A recent security incident involving Anthropic has revealed just how fragile the barriers around cutting-edge AI systems can be. According to a Wired report, a small group of users operating through private Discord channels managed to gain unauthorized access to the company’s highly restricted Mythos AI model—an experimental system designed for cybersecurity applications. This Anthropic Mythos AI breach underscores a growing concern: even the most advanced AI tools are only as secure as the ecosystems that protect them.

The incident unfolded almost immediately after Mythos was made available to a limited circle of trusted partners. Rather than hacking directly into Anthropic’s core infrastructure, the unauthorized users exploited a third-party vendor environment. This approach highlights a critical vulnerability in how AI systems are deployed and shared.

How the Breach Happened: Exploiting Ecosystem Gaps

Reports indicate that members of a private Discord community were able to bypass access controls by identifying entry points through publicly exposed information. They leveraged gaps in the surrounding ecosystem—contractor permissions, access management protocols, and vendor oversight—rather than targeting the model itself.
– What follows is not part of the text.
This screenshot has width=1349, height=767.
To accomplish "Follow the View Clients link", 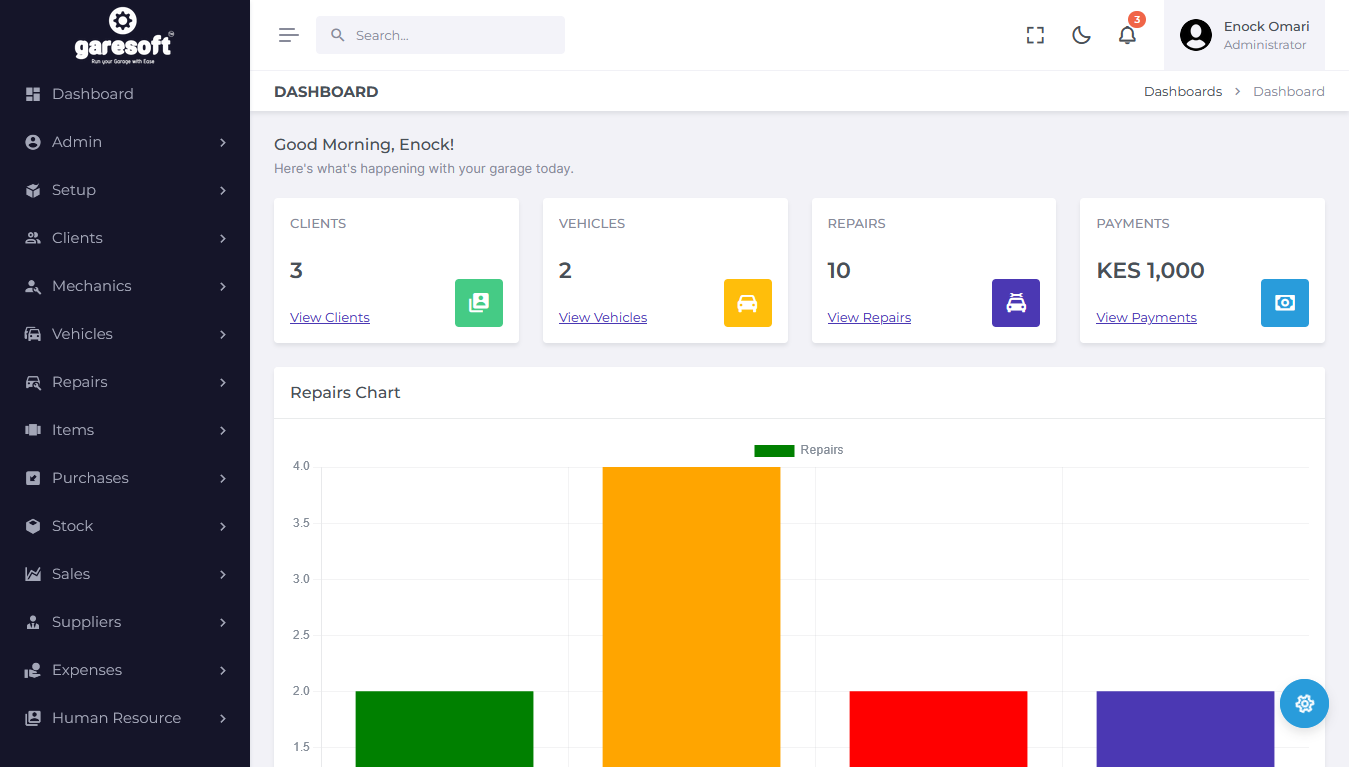I will click(330, 317).
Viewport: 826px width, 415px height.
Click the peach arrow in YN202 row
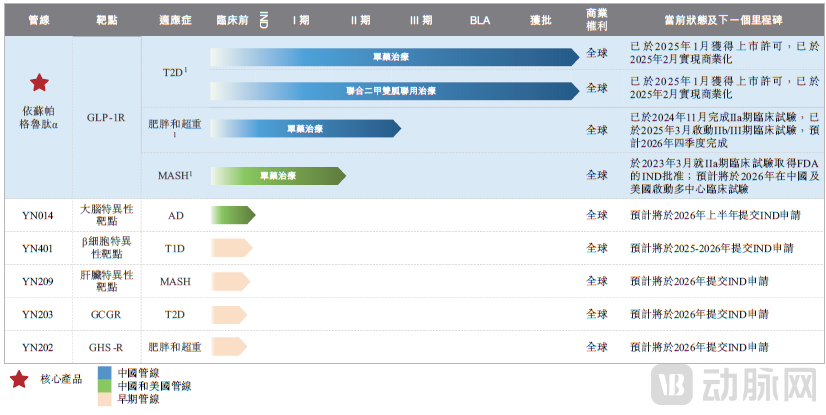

This method of infiltration is particularly alarming because it does not require sophisticated hacking skills.

Importantly, there is no confirmed evidence that the users interacted with Mythos maliciously. In fact, they engaged with the model in relatively limited ways. However, the mere fact that they gained access to such a sensitive tool is the real story. As one security analyst noted, “The breach itself is the story, not what happened afterward.”

Why the Mythos Model Is So Sensitive

Mythos is not just another AI model. It is specifically designed to identify vulnerabilities in software systems and simulate cyberattacks. This dual-use capability makes it one of the most sensitive AI tools currently under development. Its potential to accelerate both defensive and offensive cyber operations is precisely why access was so tightly restricted in the first place.

Building on this, the Anthropic Mythos AI breach raises serious questions about how companies can protect technologies that are increasingly critical to digital infrastructure. If AI models like Mythos fall into the wrong hands, they could be used to automate complex attack chains, turning defensive tools into offensive weapons.

The Broader Implications for AI Security

This incident is more than a contained security lapse. It underscores a broader issue facing the AI industry: control is becoming harder than capability. Researchers and officials have already warned that high-risk AI tools could pose significant dangers if misused. The breach demonstrates that securing advanced AI isn’t just about the model itself, but the entire environment around it—contractors, permissions, and access management.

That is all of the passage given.